Table 645-2 TYPICAL FEATURES OF SEGMENTAL AND NONSEGMENTAL VITILIGO

SEGMENTAL VITILIGO NONSEGMENTAL VITILIGO
Often begins in childhood Can begin in childhood, but later onset is more common
Has rapid onset and stabilizes Is progressive, with flare-ups
Involves hair compartment soon after onset Involves hair compartment in later stages
Is usually not accompanied by other autoimmune diseases Is often associated with personal or family history of auto-immunity
Often occurs in the face Commonly occurs at sites sensitive to pressure and friction and prone to trauma
Is usually responsive to autologous grafting, with stable repigmentation Frequently relapses in situ after autologous grafting
Can be difficult to distinguish from nevus depigmentosus, especially in cases with early onset  

From Taïeb A, Picardo M: Vitiligo, N Engl J Med 360:160–168, 2009.

There are several varieties of localized vitiligo. A form of localized vitiligo is the halo nevus phenomenon, whereby benign moles develop depigmented rings at the periphery. Premature graying of scalp hair (canities) has also been considered a form of localized vitiligo. In segmental vitiligo, depigmented areas are limited to a quasidermatomal distribution. This type of vitiligo has a rapid onset and progression in a localized area without the development of depigmentation in other areas.

A number of autoimmune diseases occur in patients with vitiligo, including Addison disease, Hashimoto thyroiditis, pernicious anemia, diabetes mellitus, hypoparathyroidism, and polyglandular autoimmune syndrome with selective immunoglobulin (Ig) A deficiency. In addition, other diseases with possible immune defects, such as alopecia areata and morphea, have been seen in patients with vitiligo.

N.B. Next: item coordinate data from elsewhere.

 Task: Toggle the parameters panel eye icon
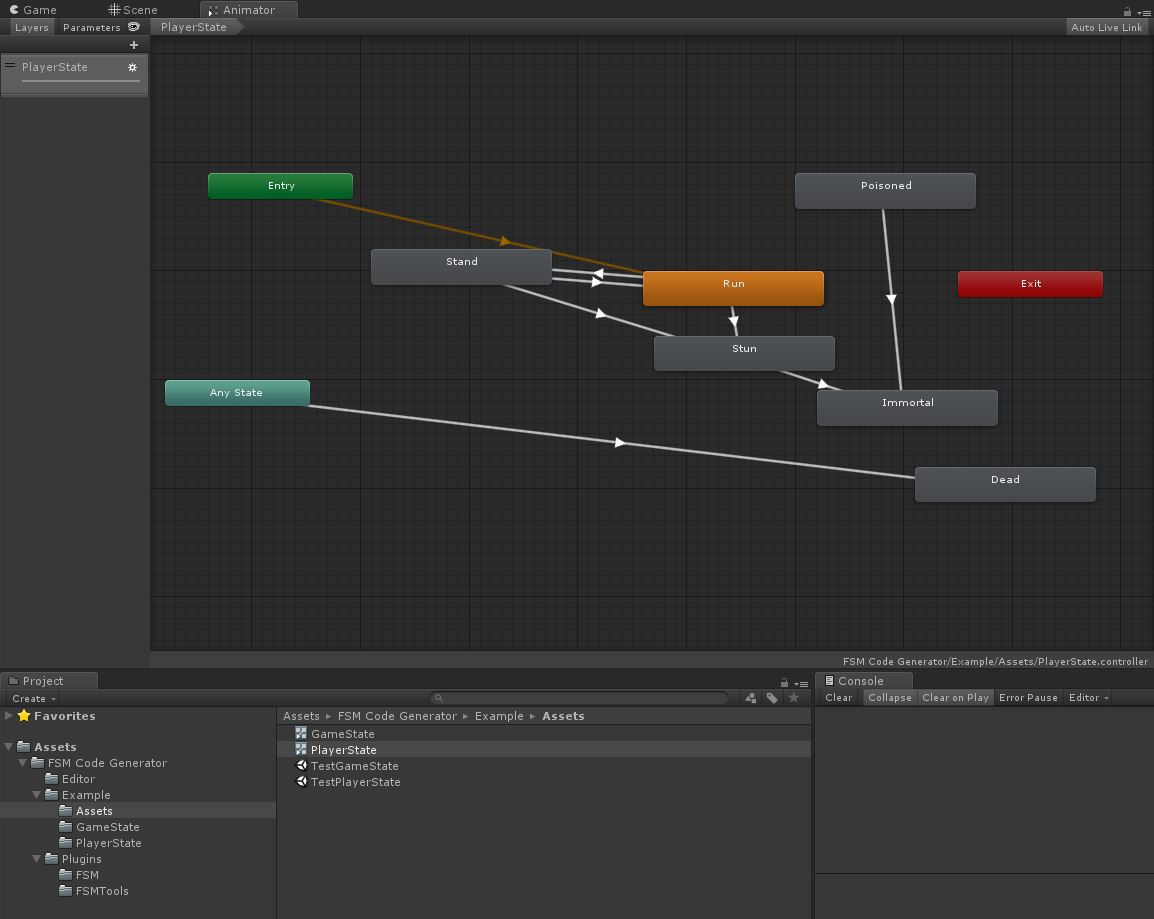(134, 27)
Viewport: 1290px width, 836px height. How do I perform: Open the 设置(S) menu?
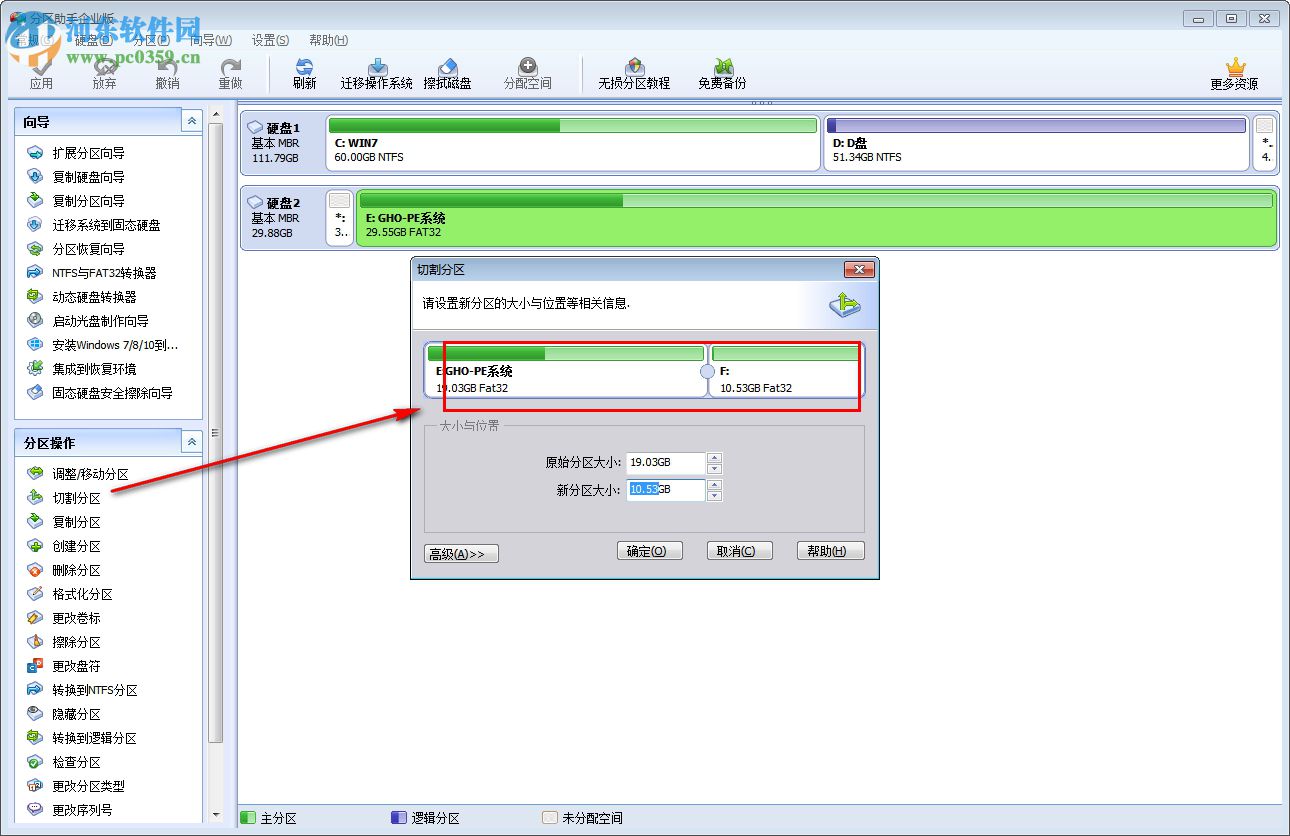269,40
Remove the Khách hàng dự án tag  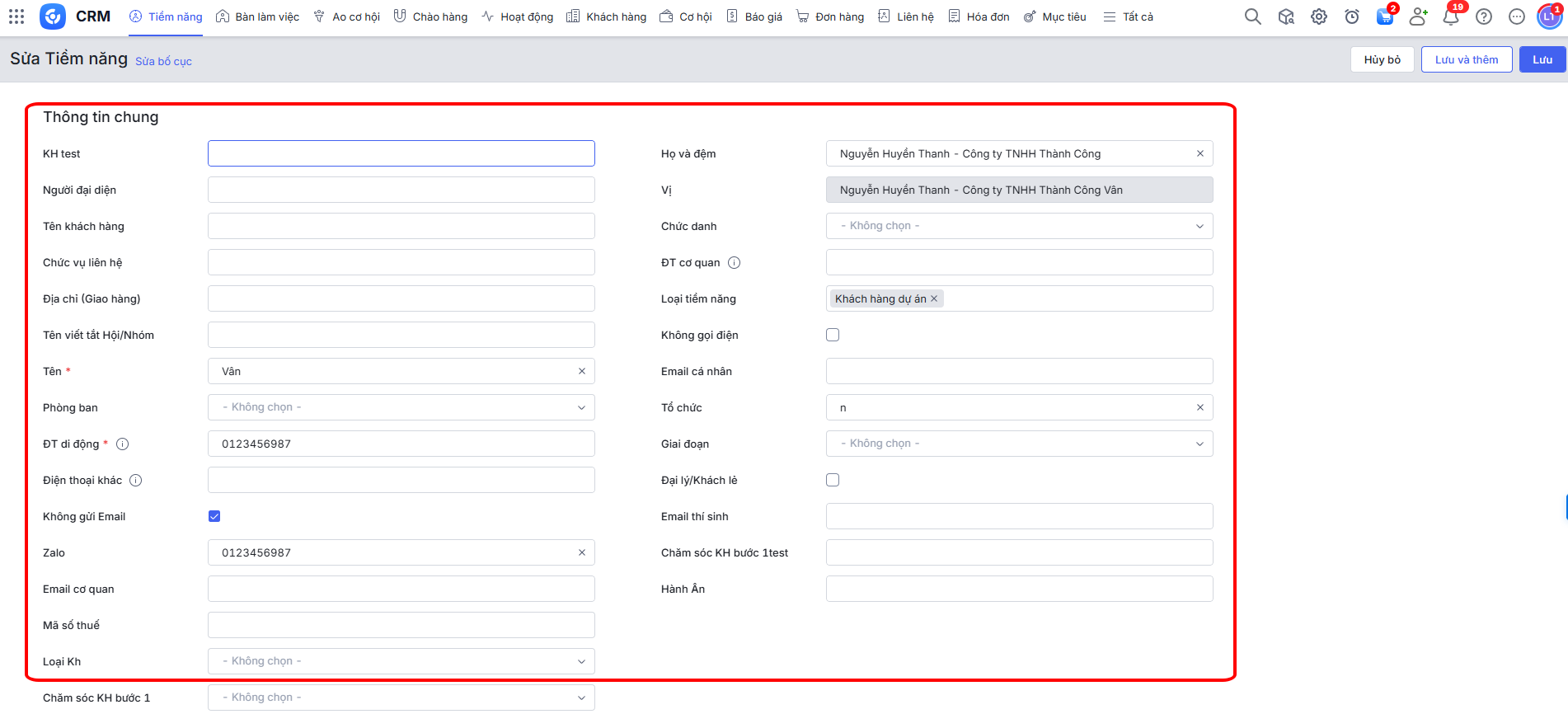click(x=934, y=299)
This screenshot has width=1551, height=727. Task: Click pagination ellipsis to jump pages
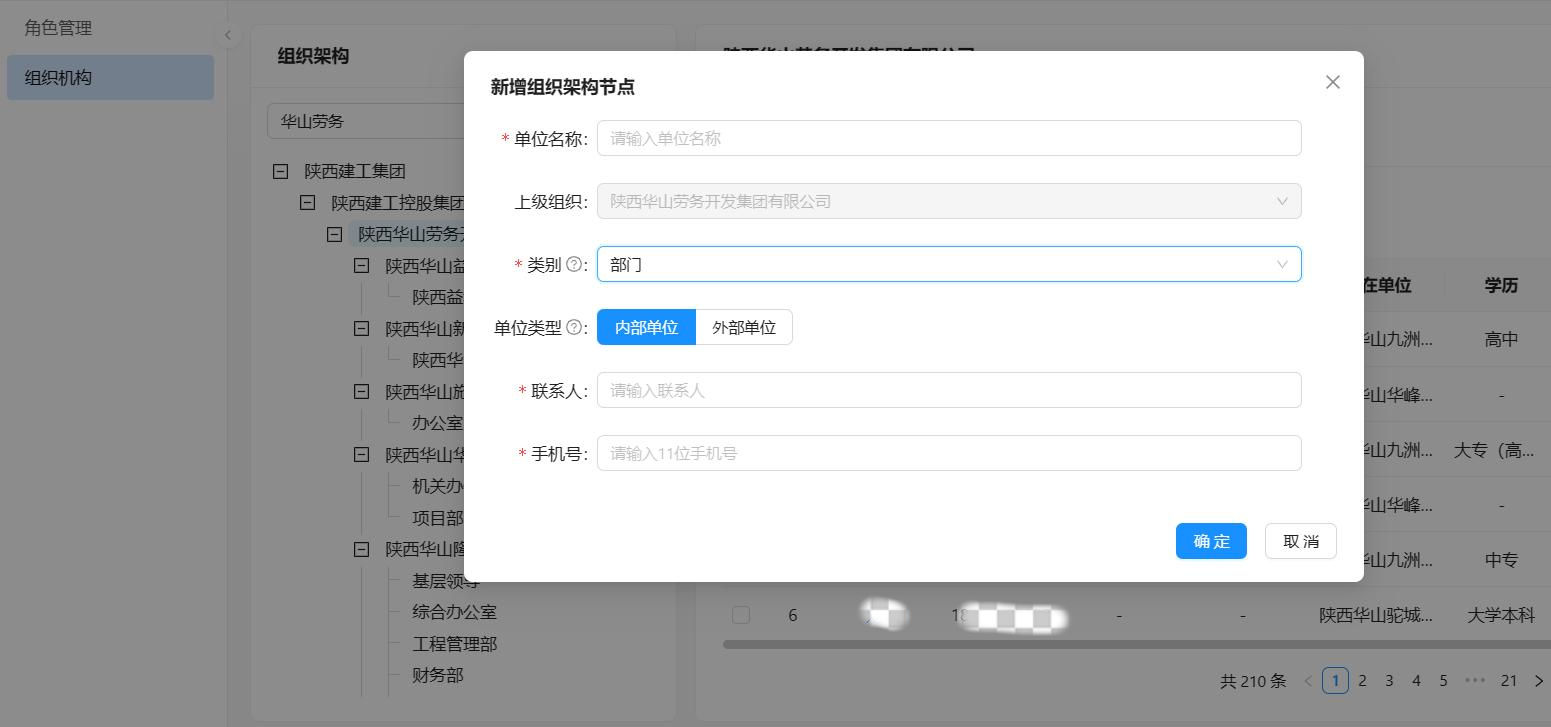[1475, 681]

Vogt-Koyanagi-Harada syndrome is vitiligo associated with uveitis, dysacusia, meningoencephalitis, and depigmentation of the skin, scalp hair, eyebrows, and eyelashes. In the Alezzandrini syndrome, vitiligo is associated with tapetoretinal degeneration and deafness.

Light microscopic examination of early lesions shows mild inflammatory change. Over time, degenerative changes occur in melanocytes, leading to their complete disappearance.

The differential diagnosis of vitiligo includes other causes of widespread acquired leukoderma. The two most common problem diagnoses are tinea versicolor and postinflammatory hypopigmentation.